6.2.2 Análise Nomotética

A análise nomotética na pesquisa qualitativa indica a passagem do nível individual para o geral. É feita com base na análise das divergências e convergências expressas pelas unidades de significado estando vinculada, ainda, a interpretações que o pesquisador faz para obter cada uma dessas convergências ou divergências.

A análise nomotética é uma reflexão acerca da estrutura do fenômeno.
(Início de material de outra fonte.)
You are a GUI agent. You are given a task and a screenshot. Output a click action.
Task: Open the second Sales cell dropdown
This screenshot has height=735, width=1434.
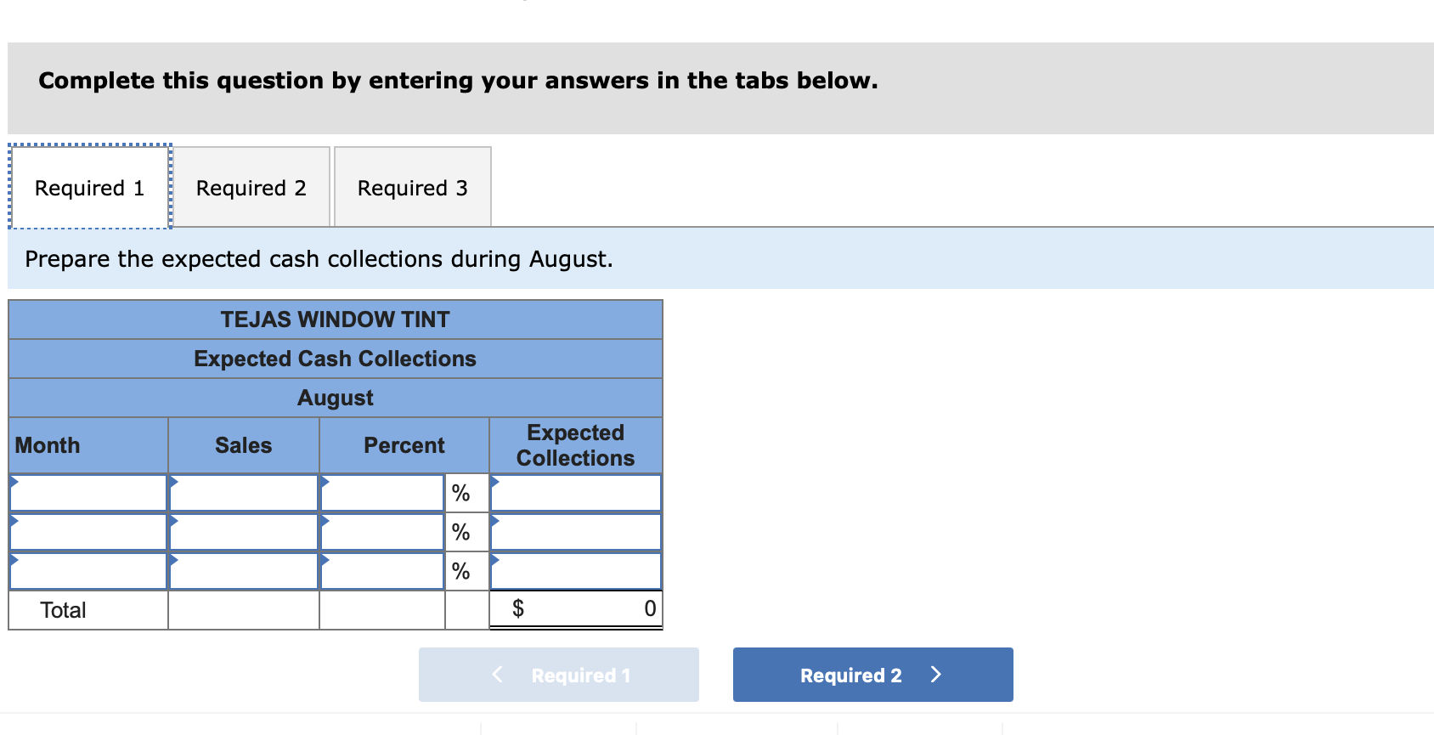tap(242, 531)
Ou seja, é uma possibilidade de se olhar para o que está se mostrando nos dados

buscando compreender isso que se mostra da maneira como se mostra sem que se busque explicar. A análise nomotética revela aspectos gerais do fenômeno percebido – generalidades – e permite a interpretação do que é investigado à luz da pergunta orientadora.

É importante salientar que as generalidadesresultantes dessa análise iluminam uma perspectiva do fenômeno, mas não são universalidades, dado seu caráter perspectival. O fenômeno mostra-se em diferentes perspectivas e para diferentes olhares. “Outras pesquisas contribuirão para desocultar outros aspectos do fenômeno, na direção da sua completitude” (MACHADO, 1994, p. 43). A análise nomotética permite ao pesquisador nomear o que em seus dados se mostram revelando o que, de modo geral, foi compreendido.

Em nossa pesquisa, os discursos dos sujeitos, ou seja, as postagens do grupo e das comunidades se constituem dados de análise que permitem ao pesquisador voltar-se para esses ‘textos’ procurando compreender os modos pelos quais os sujeitos dialogam nas comunidades acerca de conteúdos matemáticos. Ou seja, no movimento de análise dos dados busca-se compreender o fenômeno do diálogo no ciberespaço tal qual ele se mostra nos discursos dos sujeitos.